** Exercise details **
A single figure is the whole answer: the number of lines in the entries that contain "text".

** The records **
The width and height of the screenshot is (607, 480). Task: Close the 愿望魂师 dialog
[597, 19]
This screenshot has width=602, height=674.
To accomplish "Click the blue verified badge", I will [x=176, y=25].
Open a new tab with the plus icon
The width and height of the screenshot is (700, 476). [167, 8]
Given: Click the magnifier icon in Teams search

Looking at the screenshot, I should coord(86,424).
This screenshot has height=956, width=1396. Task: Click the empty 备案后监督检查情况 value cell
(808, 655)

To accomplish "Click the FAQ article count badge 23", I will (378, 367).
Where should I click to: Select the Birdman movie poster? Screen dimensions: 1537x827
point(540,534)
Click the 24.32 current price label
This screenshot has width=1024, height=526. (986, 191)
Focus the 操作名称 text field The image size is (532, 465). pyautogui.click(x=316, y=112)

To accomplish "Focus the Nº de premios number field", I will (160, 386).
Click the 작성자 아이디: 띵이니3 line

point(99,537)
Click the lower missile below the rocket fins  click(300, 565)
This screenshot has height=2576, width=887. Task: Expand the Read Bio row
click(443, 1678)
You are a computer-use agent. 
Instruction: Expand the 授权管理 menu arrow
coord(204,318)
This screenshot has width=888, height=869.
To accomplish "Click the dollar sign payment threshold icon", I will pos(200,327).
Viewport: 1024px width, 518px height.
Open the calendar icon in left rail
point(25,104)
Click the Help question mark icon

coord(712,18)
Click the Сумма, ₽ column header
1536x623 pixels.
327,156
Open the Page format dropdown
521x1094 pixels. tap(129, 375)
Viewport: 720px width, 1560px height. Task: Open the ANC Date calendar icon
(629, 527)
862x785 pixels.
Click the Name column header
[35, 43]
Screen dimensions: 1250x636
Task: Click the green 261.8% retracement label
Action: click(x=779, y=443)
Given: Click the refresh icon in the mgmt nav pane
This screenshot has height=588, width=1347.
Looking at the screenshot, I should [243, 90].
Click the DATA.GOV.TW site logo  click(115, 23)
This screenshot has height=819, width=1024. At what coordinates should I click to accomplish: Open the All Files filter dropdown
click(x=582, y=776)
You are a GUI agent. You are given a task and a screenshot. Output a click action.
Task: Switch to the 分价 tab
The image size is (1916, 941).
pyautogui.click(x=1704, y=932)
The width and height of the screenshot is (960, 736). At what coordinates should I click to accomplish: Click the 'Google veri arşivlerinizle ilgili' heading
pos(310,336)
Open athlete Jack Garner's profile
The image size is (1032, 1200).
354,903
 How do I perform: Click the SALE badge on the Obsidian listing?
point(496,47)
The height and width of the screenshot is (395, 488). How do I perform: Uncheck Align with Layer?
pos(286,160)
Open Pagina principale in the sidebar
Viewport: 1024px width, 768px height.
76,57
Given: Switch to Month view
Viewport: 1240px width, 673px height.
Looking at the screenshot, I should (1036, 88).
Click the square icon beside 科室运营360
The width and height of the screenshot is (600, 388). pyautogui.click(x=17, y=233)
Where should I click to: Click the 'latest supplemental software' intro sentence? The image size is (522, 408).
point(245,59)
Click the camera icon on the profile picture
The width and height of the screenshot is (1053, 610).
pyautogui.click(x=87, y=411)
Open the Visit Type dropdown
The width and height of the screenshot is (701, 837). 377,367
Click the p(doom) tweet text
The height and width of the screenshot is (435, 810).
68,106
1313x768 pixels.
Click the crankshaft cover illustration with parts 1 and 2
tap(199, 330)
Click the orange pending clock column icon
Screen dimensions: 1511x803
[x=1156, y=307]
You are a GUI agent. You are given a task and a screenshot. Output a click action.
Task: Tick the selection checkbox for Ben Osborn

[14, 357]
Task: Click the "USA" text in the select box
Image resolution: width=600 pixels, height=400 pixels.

** Output for this task **
3